Namun setelah laporan kedua menyebutkan anggaran tetap belum turun, Soeharto langsung mengambil tindakan. Pada sore hari, ia mengumpulkan Wakil Presiden Sri Sultan Hamengkubuwana IX bersama seluruh jajaran menteri ekonomi di kediaman pribadinya di Jalan Cendana, Jakarta.
Dalam pertemuan itulah Soeharto melontarkan teguran keras kepada para pembantunya karena dinilai tidak memberikan perhatian serius terhadap proyek yang menjadi prioritas pembangunan nasional.

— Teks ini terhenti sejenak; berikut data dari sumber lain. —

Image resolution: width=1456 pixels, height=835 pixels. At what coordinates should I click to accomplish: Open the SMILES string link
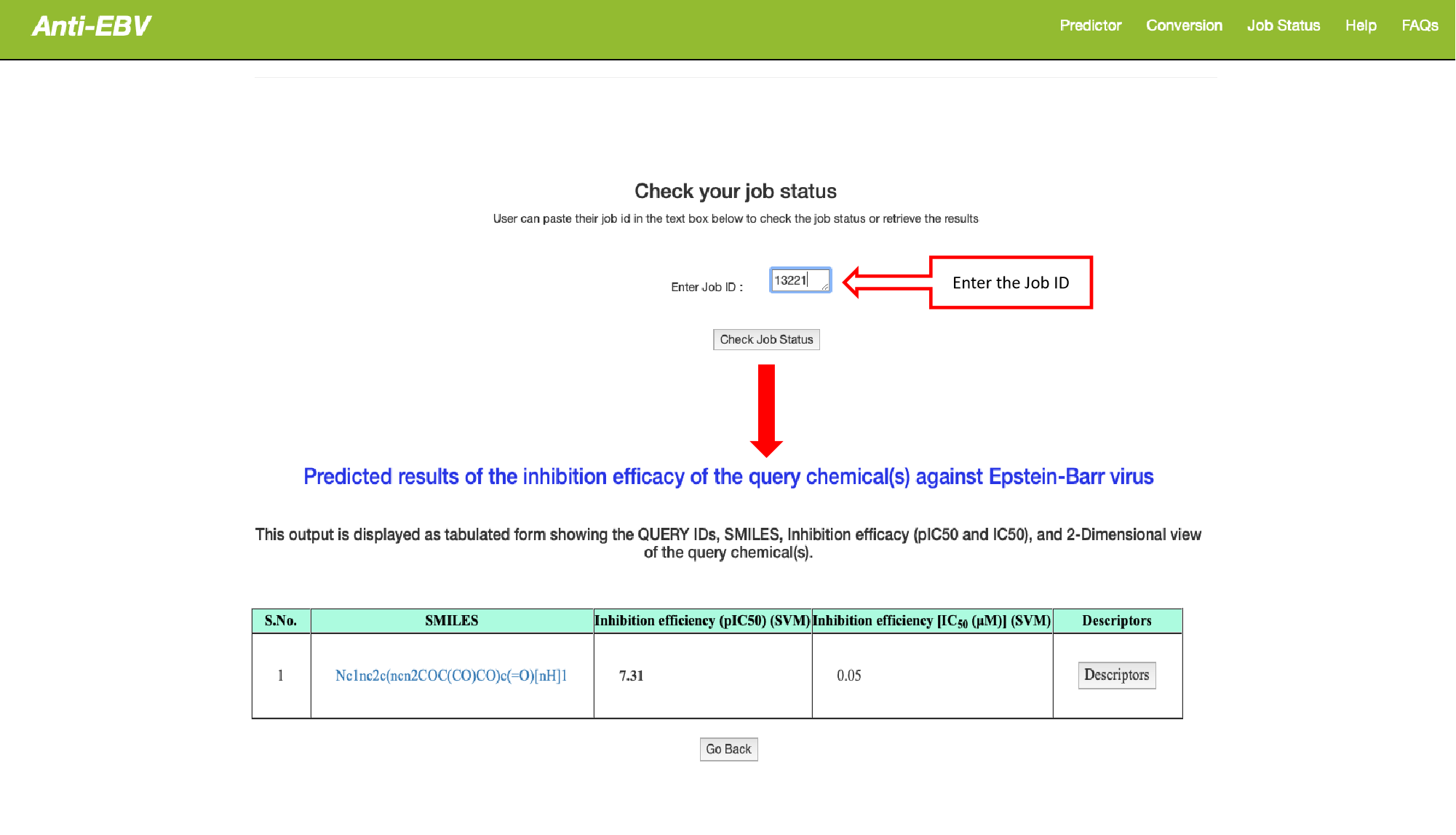(450, 676)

Menurut penuturan A.R. Soehoed yang dikutip dalam buku Dari Soekarno sampai SBY: Intrik & Lobi Politik Para Penguasa karya Tjipta Lesmana, Soeharto menegaskan bahwa Proyek Asahan merupakan investasi jangka panjang yang sangat penting bagi masa depan industrialisasi Indonesia sehingga harus didukung dengan anggaran yang memadai.
Suasana rapat pun berubah tegang. Para menteri memilih diam dan tidak ada yang berani memberikan tanggapan ketika Presiden menyampaikan kemarahannya.